** Stated exercise A **
Answer these questions using the retreat post, one line each:
(i) At what location was the retreat held?
(ii) For how many days did the writer stay there?
(iii) How many topics does the writer say the post will cover?
** Stated exercise B **
Pick up the retreat post about the Young Leaders Award Retreat at the point where it stops, and write its next part in the writer's voice.

** Source **

My Experience: Jacob Alder and the Young Leaders Award Retreat


Changing the World: Wonder, Conviction, and Community

My experience at Walking Softer’s Inaugural Young Leader retreat provided me with much-needed respite. I am often overwhelmed by the insurmountable devastation that climate change, biodiversity loss, and rampant global inequality pose to each of us fellow travelers on our worldly home––Turtle Island, Spaceship Earth. Yet, for two grateful days at Riverbend Ranch, I found peace and gratitude in the sage, pine, aspen, birdsong, and flowing Weber. Each of the participants at the retreat filled me with wonder. I experienced a deeper conviction for the shared capacity we have to foster genuine community and challenge disastrous economic paradigms. I left feeling that we can––indeed, each of the participants is striving to––pave a brighter future. By pave, I don’t suppose I mean to cover the way with bricks or asphalt. I mean: “to unpave the way to a brighter future. To walk softly on our first mother, together.”

In this post, I cover three topics: the importance of filling our hearts with wonder, the timeliness of regenerating our economic system, and the significance of finding community. Thank you for joining me as I delve into these themes.

** Raw data **
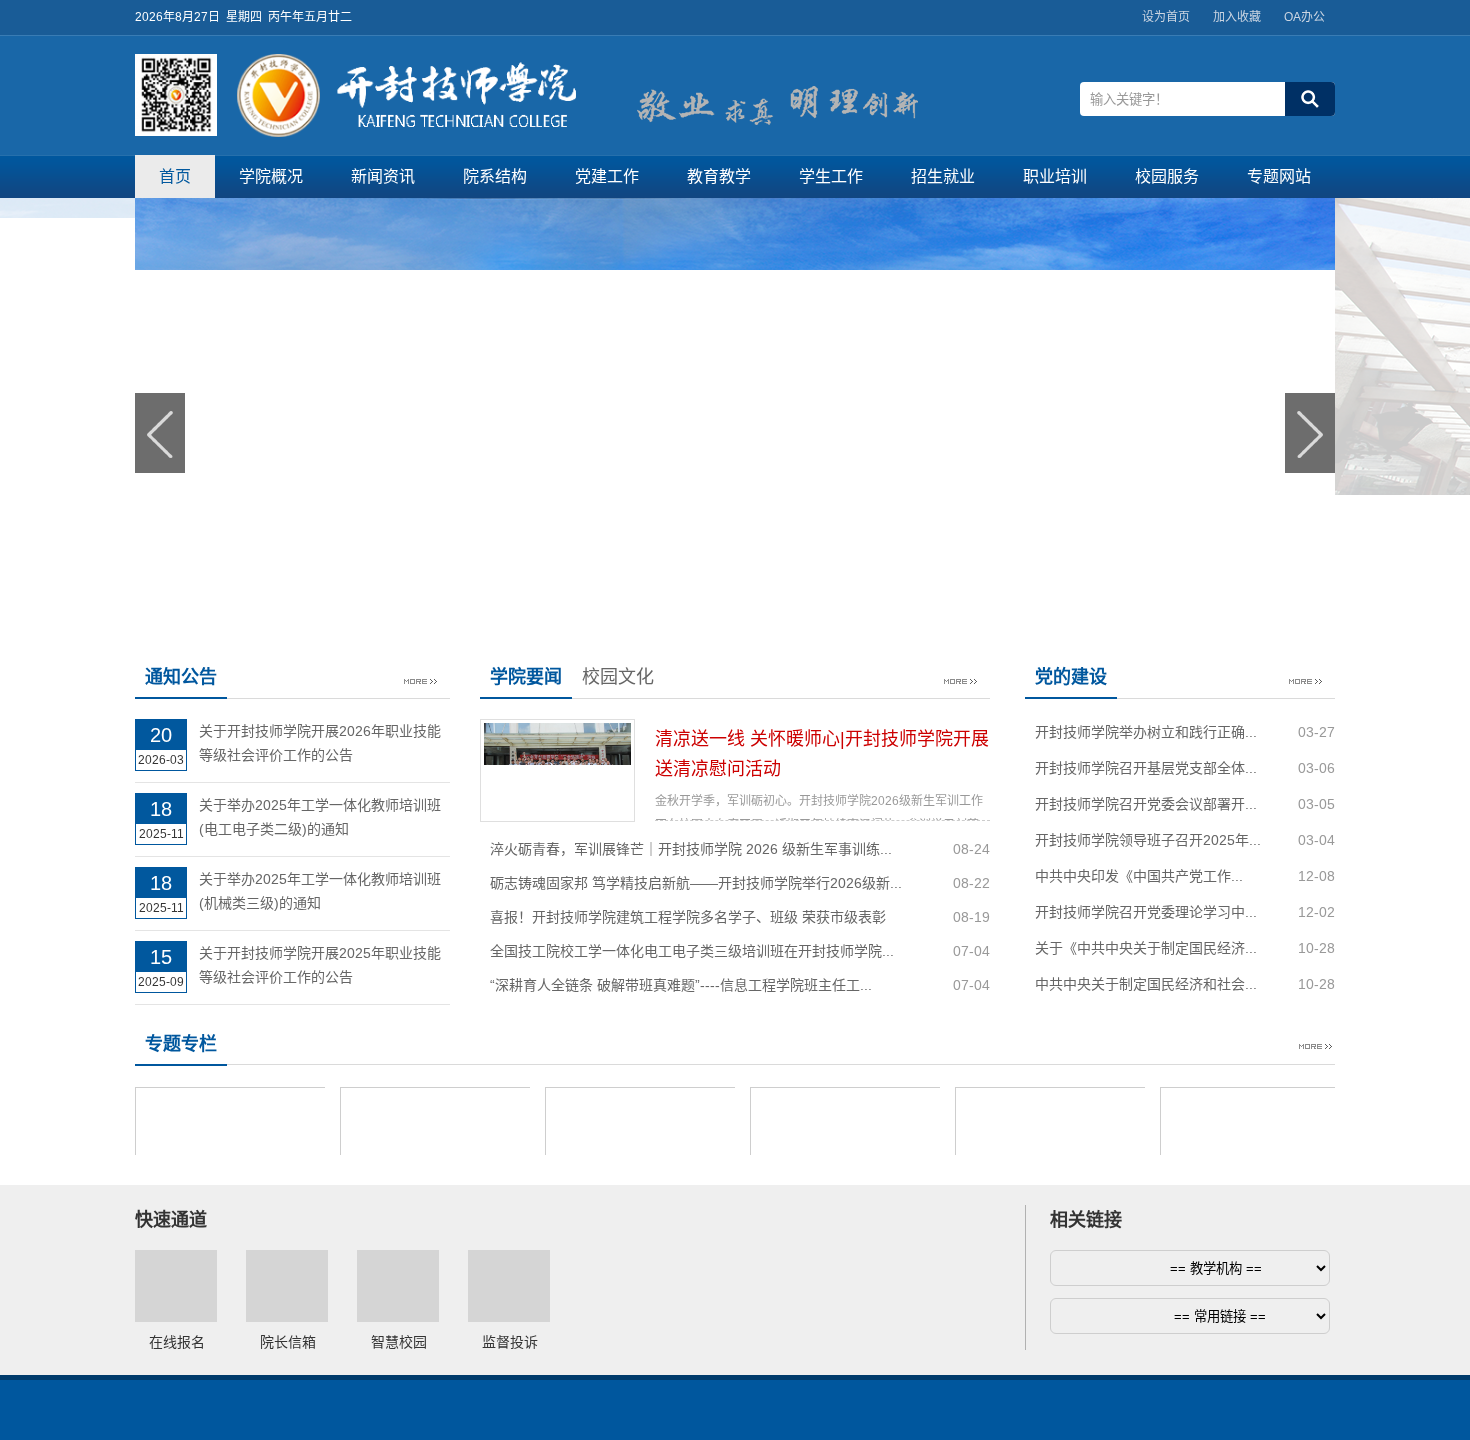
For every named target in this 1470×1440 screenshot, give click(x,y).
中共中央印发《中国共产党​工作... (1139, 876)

** Expected answer A **
(i) Riverbend Ranch
(ii) Two days
(iii) Three

** Expected answer B **
1. Filling Our Hearts with Wonder and Conviction

Before inviting each participant to enter the ceremonial circle, elders Grandmother Lané Sáan Moonwalker and Auntie Anita Sanchez, asked each person to let go of our past (exhale and shake the breath off to the left) and our future (exhale and shake the breath off to the right) so we could inhale the present and exist in the sacredness of the moment. They instructed that we must fill our hearts before proceeding.

Inhale. Exhale. Inhale again and hold the peace of the moment.

In the stillness of the ceremonial circle, Grandmother surprised me when she called out the arrogance of the Young Leaders and mentors alike who intend to change the world. In order to change the world, we must start by cultivating a sense of wonder and conviction within ourselves. Wonder allows us to see the world with fresh eyes and to imagine new possibilities. We may be arrogant to intend to change the world, but our arrogance ignites our curiosities and motivates us to seek answers to the complex problems we face. We must cultivate this arrogance with humble conviction.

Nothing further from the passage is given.